***** Supplied data *****
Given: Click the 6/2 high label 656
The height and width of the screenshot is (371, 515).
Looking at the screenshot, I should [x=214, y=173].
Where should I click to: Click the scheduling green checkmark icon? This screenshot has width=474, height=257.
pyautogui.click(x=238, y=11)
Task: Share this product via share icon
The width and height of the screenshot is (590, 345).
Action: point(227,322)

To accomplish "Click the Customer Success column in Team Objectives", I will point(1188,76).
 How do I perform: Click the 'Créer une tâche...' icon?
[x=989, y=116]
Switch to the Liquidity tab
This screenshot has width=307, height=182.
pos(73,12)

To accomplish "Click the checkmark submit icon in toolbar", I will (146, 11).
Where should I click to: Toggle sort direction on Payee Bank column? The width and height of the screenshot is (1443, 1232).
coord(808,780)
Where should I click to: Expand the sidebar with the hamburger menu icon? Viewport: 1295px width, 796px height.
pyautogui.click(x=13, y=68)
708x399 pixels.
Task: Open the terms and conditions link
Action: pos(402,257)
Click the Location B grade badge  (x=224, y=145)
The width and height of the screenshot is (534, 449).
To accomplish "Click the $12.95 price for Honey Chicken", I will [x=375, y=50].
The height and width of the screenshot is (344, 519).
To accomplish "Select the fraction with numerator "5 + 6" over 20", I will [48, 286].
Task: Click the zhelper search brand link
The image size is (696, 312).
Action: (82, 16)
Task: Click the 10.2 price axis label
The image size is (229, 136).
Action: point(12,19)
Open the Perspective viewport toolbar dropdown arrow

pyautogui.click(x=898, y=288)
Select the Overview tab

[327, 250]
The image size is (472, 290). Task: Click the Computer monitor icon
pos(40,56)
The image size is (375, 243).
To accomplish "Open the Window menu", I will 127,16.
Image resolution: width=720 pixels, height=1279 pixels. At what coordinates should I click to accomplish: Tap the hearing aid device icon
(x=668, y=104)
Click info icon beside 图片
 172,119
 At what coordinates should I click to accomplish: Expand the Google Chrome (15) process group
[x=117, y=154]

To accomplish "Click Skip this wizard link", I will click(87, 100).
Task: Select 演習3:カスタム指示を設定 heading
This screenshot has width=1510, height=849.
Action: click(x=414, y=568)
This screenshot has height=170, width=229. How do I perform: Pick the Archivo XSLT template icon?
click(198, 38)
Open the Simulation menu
*****
Task goal:
Each record above should be restated word for word.

Answer to this exercise:
Given: Click the 6/2 high label 656
The height and width of the screenshot is (371, 515).
Looking at the screenshot, I should [x=214, y=173].
Where should I click to: Click the scheduling green checkmark icon? This screenshot has width=474, height=257.
pyautogui.click(x=238, y=11)
Task: Share this product via share icon
The width and height of the screenshot is (590, 345).
Action: point(227,322)

To accomplish "Click the Customer Success column in Team Objectives", I will point(1188,76).
 How do I perform: Click the 'Créer une tâche...' icon?
[x=989, y=116]
Switch to the Liquidity tab
This screenshot has width=307, height=182.
pos(73,12)

To accomplish "Click the checkmark submit icon in toolbar", I will (146, 11).
Where should I click to: Toggle sort direction on Payee Bank column? The width and height of the screenshot is (1443, 1232).
coord(808,780)
Where should I click to: Expand the sidebar with the hamburger menu icon? Viewport: 1295px width, 796px height.
pyautogui.click(x=13, y=68)
708x399 pixels.
Task: Open the terms and conditions link
Action: pos(402,257)
Click the Location B grade badge  (x=224, y=145)
The width and height of the screenshot is (534, 449).
To accomplish "Click the $12.95 price for Honey Chicken", I will [x=375, y=50].
The height and width of the screenshot is (344, 519).
To accomplish "Select the fraction with numerator "5 + 6" over 20", I will [48, 286].
Task: Click the zhelper search brand link
The image size is (696, 312).
Action: (82, 16)
Task: Click the 10.2 price axis label
The image size is (229, 136).
Action: point(12,19)
Open the Perspective viewport toolbar dropdown arrow

pyautogui.click(x=898, y=288)
Select the Overview tab

[327, 250]
The image size is (472, 290). Task: Click the Computer monitor icon
pos(40,56)
The image size is (375, 243).
To accomplish "Open the Window menu", I will 127,16.
Image resolution: width=720 pixels, height=1279 pixels. At what coordinates should I click to accomplish: Tap the hearing aid device icon
(x=668, y=104)
Click info icon beside 图片
 172,119
 At what coordinates should I click to accomplish: Expand the Google Chrome (15) process group
[x=117, y=154]

To accomplish "Click Skip this wizard link", I will click(87, 100).
Task: Select 演習3:カスタム指示を設定 heading
This screenshot has width=1510, height=849.
Action: click(x=414, y=568)
This screenshot has height=170, width=229. How do I perform: Pick the Archivo XSLT template icon?
click(198, 38)
Open the Simulation menu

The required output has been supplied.